You’ll also see foods with a gluten free label. If a food manufacturer uses this label, then it is supposed to mean that the foods is naturally gluten free and that tests have shown that the food meets the proposed regulatory definition of gluten free, which is
However, the FDA has never finalized the gluten free label regulations, third party verification is not required, and many well respected gluten free authorities feel that the 20 ppm threshhold is too high.
Theoretically, these foods should be safe to eat, but your beliefs about the integrity of certain food manufacturers should inform your purchasing decisions. Some individuals who react strongly to the ingestion of gluten have become sick after eating foods with a gluten-free label.
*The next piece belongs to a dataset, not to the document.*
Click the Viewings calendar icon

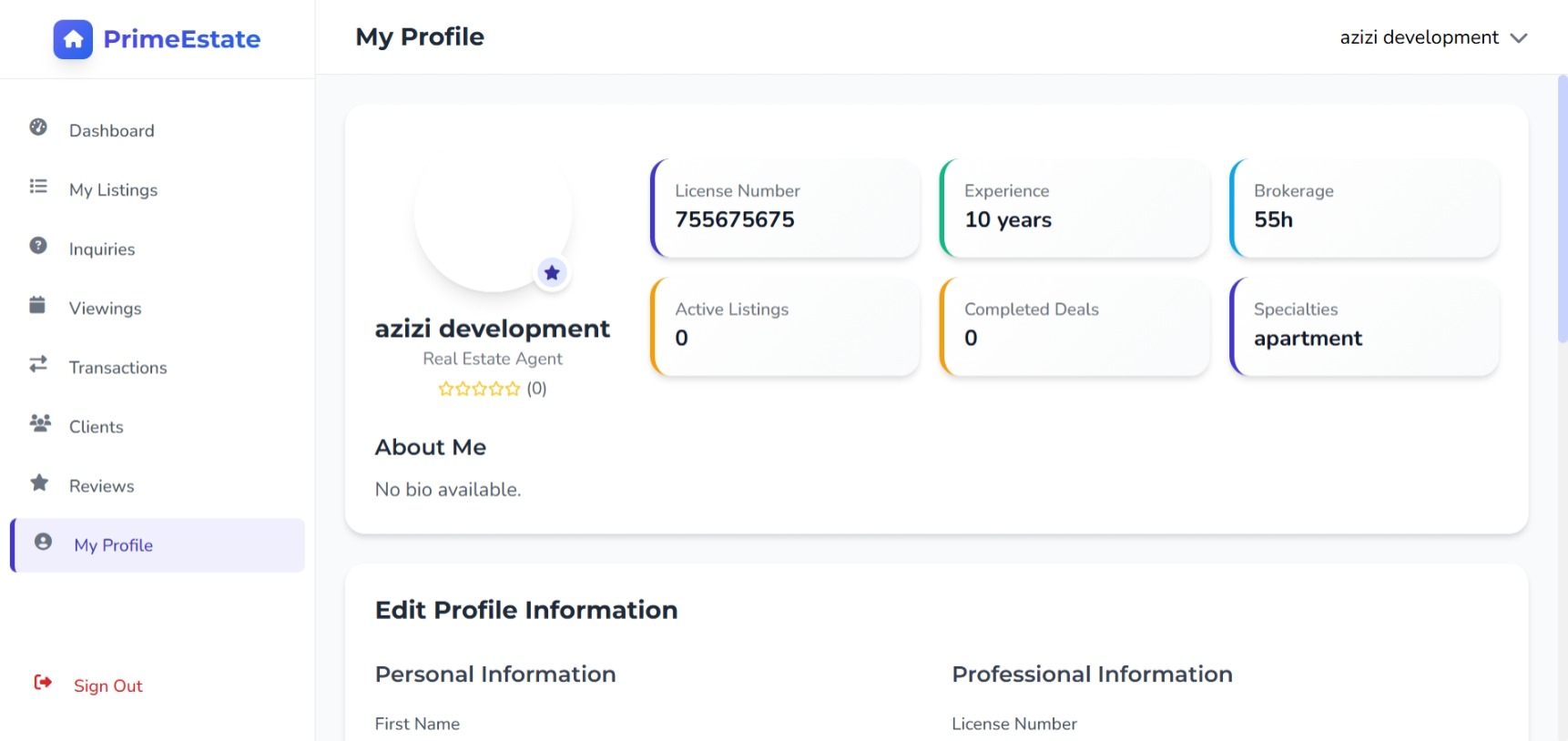pyautogui.click(x=37, y=305)
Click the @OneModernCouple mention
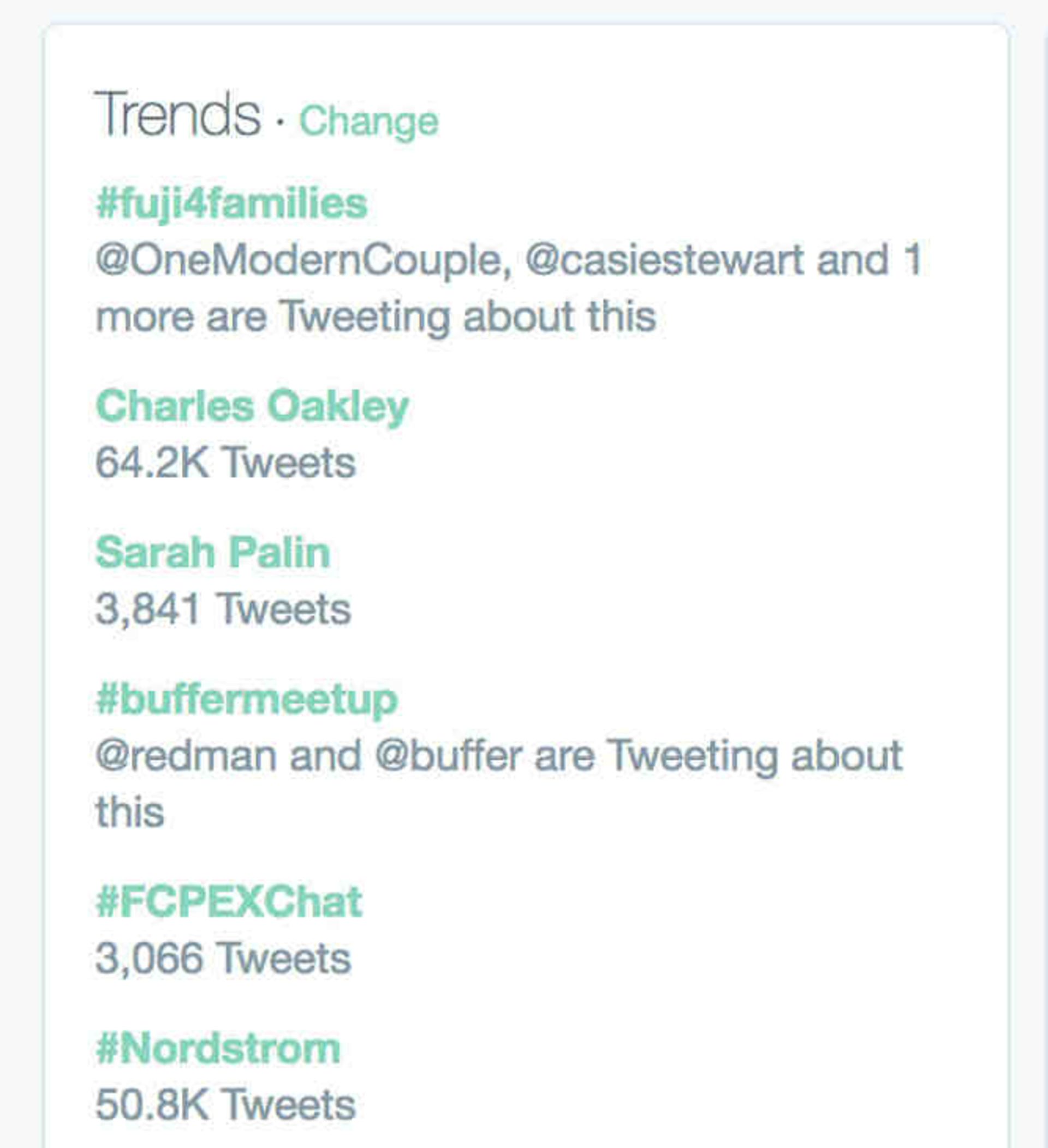1048x1148 pixels. 303,260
That’s all for today. If you’re new to being gluten free, you get a pass on homework. If not, then keep reading. In the next lesson we’ll cover multiple food allergies and what you need to know to incorporate other food intolerances into a gluten free diet.
*** If You’re Struggling to Stay Gluten Free ***
There are many reasons that you may struggle on a gluten free diet. One reason may be that you’re having trouble thinking of foods that are safe for you to eat. If that’s you, then I challenge you to complete the following assignment:
I want you to amaze yourself with the incredible variety of foods that you can eat. There are a number of ways that you can do this, so be creative. If you like to eat out, do a search for gluten free restaurant menus. They don’t have to be in your area – I just want you to see what the possibilities are.
If you prefer not to cook from scratch, then spend some time online looking at all of the different packaged gluten free foods. Find gluten free bakeries that will ship to your door. If you do like to cook, then head to the grocery without the intention of buying anything. Just make a list of all of the naturally gluten free foods that you find in the produce and meat sections.
*** If You’re Comfortably Gluten Free ***
If you’re ready for a cooking challenge, oh boy do I have one for you.! Find a fruit or a vegetable , or a cut of meat that you’ve never used and cook it this week. Or, if you want a bigger challenge, see how many new fruits, vegetables and cuts of meat you can use this week. Pick something that scares you. Pick something that you’ve never heard of. And, be sure to blog about it or write back and tell me about it.
If you don’t love to cook, I’ve got a challenge for you too. It’s so easy to get in a comfortable rut when you’re doing your shopping. This week take a look at everything in your refrigerator and cabinets and read the label. See if any gluten is sneaking into your diet. And, when you’re at the grocery store pick up a few products that you don’s usually buy. You might find that some of the brands you used to love now have gluten free labels.